Y Leví, sacerdote del Templo, fiel y exacto cumplidor de la Ley, que piensa que su vecino, el publicano, es un réprobo porque ha pecado y sigue inmerso en la vida de pecado; que María, esa joven prostituta, o Rubén, el homosexual, son escoria que no merecen perdón, porque atentan contra la moral de forma permanente y viven encenegados en el vicio, ignorando, porque quiere ignorarlas, aquellas palabras de Jesús ante la mujer adúltera “el que esté libre de pecado que tire la primera piedra”.
Y Nicodemo y Rebeca, casados, que llevan viviendo un montón de años juntos, sin amor entre ellos, porque su matrimonio es indisoluble puesto que así está establecido y lo dice la Ley, que acuden asiduamente al Templo y a la Sinagoga y echan su óbolo, de gruesa cuantía, en la bandeja de las limosnas, pero que no se hablan desde hace tiempo con su hija Sara porque vive con un hombre divorciado, o porque fue madre soltera, o es drogadicta.
Y Neftalí, peón asalariado, que considera que solo los obreros tienen razón en sus demandas; que deben ser defendidos a ultranza los derechos sociales de los trabajadores, sin tener en cuenta la situación económica de las empresas que crean y mantienen los puestos de trabajo.
Y Esaú, político muy decente y respetuoso, pero que defiende la aplicación de la Ley del Talión, del “Ojo por Ojo” y de la pena de muerte porque en su ánimo no cabe el perdón y la misericordia. “El que la hace, la paga, y si es un terrorista con mayor razón todavía”.
Y Jacob, ciudadano, que vive cómodamente, y no quiere saber nada de los demás, de sus dolencias, amarguras, guerras y sufrimientos, porque “No son de los míos”.
Todos ellos comparten un mismo criterio: Las palabras de Jesús, “Amarás a tu prójimo” son expresiones propias de un anarquista, de un subversivo.
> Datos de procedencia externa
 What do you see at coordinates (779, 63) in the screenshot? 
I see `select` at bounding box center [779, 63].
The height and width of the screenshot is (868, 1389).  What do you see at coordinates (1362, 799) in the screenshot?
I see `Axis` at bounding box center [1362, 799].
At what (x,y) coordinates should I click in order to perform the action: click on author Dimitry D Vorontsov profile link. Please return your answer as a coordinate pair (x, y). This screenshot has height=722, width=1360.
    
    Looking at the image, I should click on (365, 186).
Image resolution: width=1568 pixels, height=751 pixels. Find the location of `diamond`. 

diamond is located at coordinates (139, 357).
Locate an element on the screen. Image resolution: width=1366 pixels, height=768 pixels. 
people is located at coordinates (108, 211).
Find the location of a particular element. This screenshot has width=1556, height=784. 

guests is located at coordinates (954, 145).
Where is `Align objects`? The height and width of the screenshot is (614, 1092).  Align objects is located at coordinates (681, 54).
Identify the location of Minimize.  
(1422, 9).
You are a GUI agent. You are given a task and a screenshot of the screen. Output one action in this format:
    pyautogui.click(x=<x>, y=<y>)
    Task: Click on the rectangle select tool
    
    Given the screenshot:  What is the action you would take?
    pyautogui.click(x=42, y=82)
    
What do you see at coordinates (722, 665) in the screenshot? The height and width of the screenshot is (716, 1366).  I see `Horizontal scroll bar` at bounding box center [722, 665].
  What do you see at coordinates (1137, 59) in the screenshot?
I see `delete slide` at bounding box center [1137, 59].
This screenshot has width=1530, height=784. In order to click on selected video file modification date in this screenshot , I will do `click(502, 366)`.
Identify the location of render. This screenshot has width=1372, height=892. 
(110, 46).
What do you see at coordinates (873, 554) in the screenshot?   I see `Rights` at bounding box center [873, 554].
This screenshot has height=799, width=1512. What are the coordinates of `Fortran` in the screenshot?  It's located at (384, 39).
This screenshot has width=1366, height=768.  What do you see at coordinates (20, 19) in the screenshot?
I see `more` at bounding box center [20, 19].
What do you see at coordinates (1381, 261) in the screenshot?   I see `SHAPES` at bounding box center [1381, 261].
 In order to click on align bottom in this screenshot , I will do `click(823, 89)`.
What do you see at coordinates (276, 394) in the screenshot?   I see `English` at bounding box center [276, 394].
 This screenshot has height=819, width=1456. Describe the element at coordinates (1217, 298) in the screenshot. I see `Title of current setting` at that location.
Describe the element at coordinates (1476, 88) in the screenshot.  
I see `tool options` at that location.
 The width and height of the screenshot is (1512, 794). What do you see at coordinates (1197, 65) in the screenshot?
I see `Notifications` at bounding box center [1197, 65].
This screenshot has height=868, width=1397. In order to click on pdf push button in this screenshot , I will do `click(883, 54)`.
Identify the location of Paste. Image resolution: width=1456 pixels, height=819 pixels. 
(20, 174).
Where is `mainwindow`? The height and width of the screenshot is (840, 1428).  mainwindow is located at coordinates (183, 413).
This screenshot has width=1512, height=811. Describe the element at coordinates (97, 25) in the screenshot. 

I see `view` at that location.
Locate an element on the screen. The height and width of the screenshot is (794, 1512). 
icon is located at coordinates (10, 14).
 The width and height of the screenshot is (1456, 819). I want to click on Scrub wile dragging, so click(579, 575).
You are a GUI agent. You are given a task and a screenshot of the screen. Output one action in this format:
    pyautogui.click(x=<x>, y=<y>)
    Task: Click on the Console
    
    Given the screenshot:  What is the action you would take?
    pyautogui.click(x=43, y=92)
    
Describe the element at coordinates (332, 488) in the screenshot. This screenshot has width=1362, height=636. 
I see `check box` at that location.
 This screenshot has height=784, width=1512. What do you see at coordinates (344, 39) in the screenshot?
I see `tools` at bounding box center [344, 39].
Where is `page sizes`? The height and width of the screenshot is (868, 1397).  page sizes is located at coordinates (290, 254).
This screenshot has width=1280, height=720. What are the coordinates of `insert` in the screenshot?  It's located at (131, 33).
A Jesús hay que eliminarlo en beneficio de la sociedad y del orden constituido en nuestro mundo,... y por eso, ante la pregunta de Pilatos, contestan todos al unísono: “Reo es de Muerte”; “Crucifícale”.
Esto ocurrió hace dos mil años, pero hoy, Anás, Caifás, Simeón, Leví, Nicodemo, Rebeca, Eftalí, Jacob y Esaú se sientan en los bancos de nuestras iglesias juntamente con Luis, Carlos, Pilar, Antonio, Lorenzo, Julián, Tú y Yo, y otros que nos decimos cristianos, pero que mantenemos criterios, opiniones y actitudes similares a las de ellos, frente al mundo y a la vida, aunque las disfracemos de sistemas de convivencia social, moralidad, o principios políticos en defensa del orden y la seguridad.
Hoy, en nuestro tiempo, NOSOTROS, los que nos decimos “católicos practicantes, discípulos de Jesús de Nazaret”, con nuestra falta de amor al prójimo, nuestra falsa religiosidad plagada de ritualismos, nuestro egoísmo, y nuestras posiciones dogmáticas y morales intransigentes, cuando ante el Pretorio de la vida diaria tenemos que dar una respuesta a los Césares de este mundo que nos preguntan que queremos hacer con Jesús, con su vida, con su ejemplo y con su anuncio de la Buena Nueva de la presencia del Reino de Dios entre los hombres, también lanzamos el grito “Crucifícale”;
“Crucifícale”, y seguimos pidiendo que Jesús vaya a la cruz... SEGUIMOS MATANDO A CRISTO.